The number of first-generation students at UC San Diego is up 33 percent since 2007 for freshmen and 139 percent for transfers. It's posing a new challenge for the campus — first-generation students are less likely than their peers to graduate. Just over 80 percent of first-generation students in the UC system graduate within six years, compared to 87 percent of their peers.

“Somehow we have to not squash the potential that some student has just because they’re coming from an impoverished neighborhood or a school that may not have 40 (Advanced Placement) courses — there’s only 3 or 4 — and somehow provide them with a playbook and a platform to be just as successful as anyone else,” Patrick said. “Because what do these students have? They have things like grit.
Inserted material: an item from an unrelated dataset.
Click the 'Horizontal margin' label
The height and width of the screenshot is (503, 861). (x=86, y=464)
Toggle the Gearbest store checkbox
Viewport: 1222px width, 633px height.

They have a real sense of family where they know that they’re being depended on.”

Patrick said what made the difference for him was a combination of things.
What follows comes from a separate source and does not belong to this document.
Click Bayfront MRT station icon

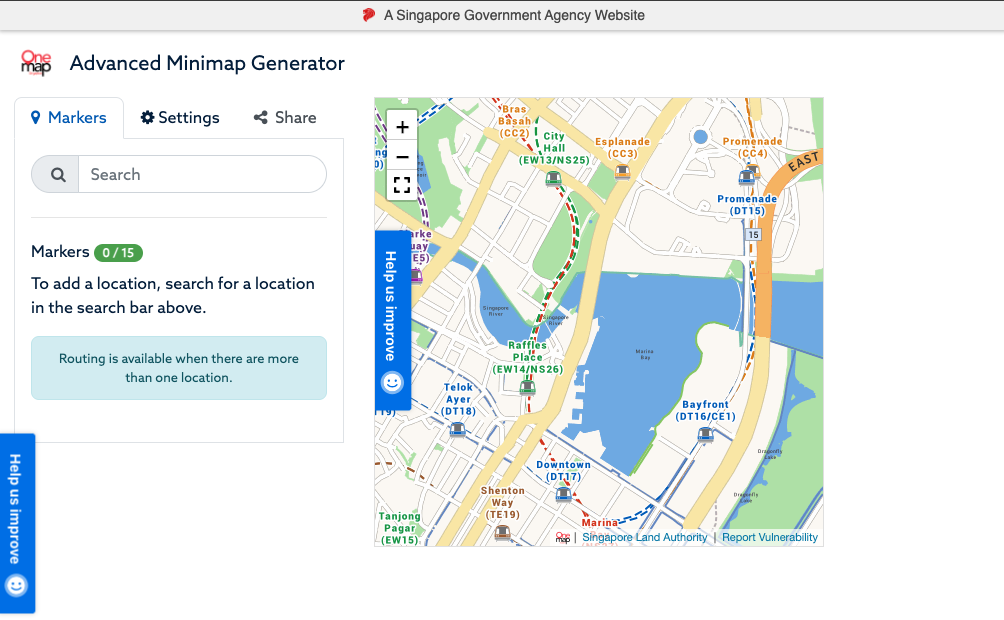[705, 434]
“Just this interest in learning was fundamental,” said Patrick of his childhood. “If I had not had a true passion for the learning process whatsoever, I would not be on this trajectory.”

He said he also had people in and out of school encouraging him.
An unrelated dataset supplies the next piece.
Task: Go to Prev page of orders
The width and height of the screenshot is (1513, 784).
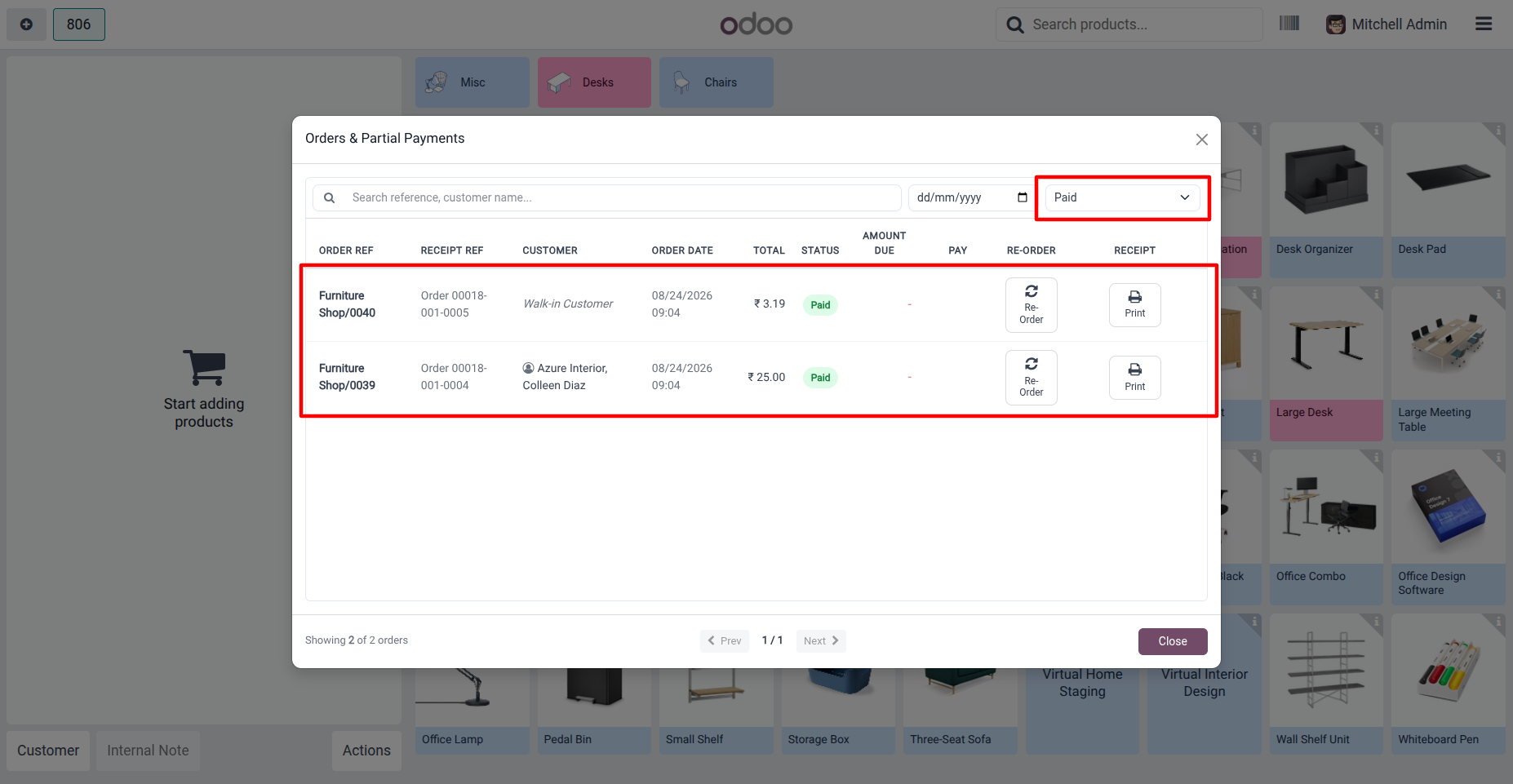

“It could have just been things like telling me, ‘You’re pretty smart. You should make sure you don’t waste that,’” Patrick said.

“And my mom (had) me at such a young age, but she was extremely dedicated to me getting a good education,” he said. “In fact she consistently talked about, ‘Gentry, you have to use education. That’s the the only way you’re going to get out of this.’”

Patrick said students also have to be bold in advocating for themselves. He recalled spending an hour pacing in his Berkeley apartment, trying to convince a professor over the phone to let him into a master’s program at UC San Francisco despite sub-par grades.

“I could have just given up and said I guess I’ll try something different, but I assured him that he should give me a shot and he would not regret it,” said Patrick, who got into the program and then went on to Harvard before coming to UC San Diego. “We joke to this day, ‘What if I just said no? Gentry, we wouldn’t be here today.’”

“That’s a great example of someone looking beyond the grades — making sure that the capacity for success is there but looking at all the more salient aspects.”

In addition to his efforts helping students, Patrick is his department’s director of mentorship and diversity. He said he sees his role in the position as encouraging more faculty to reach out like he has.

“I want my colleagues to see that with minimal effort,” Patrick said, “they can make such a big difference in the lives of students.”

Correction: This story originally said Gentry Patrick would participate in a forum at UC San Diego Thursday. He is out of town and will not be at the forum.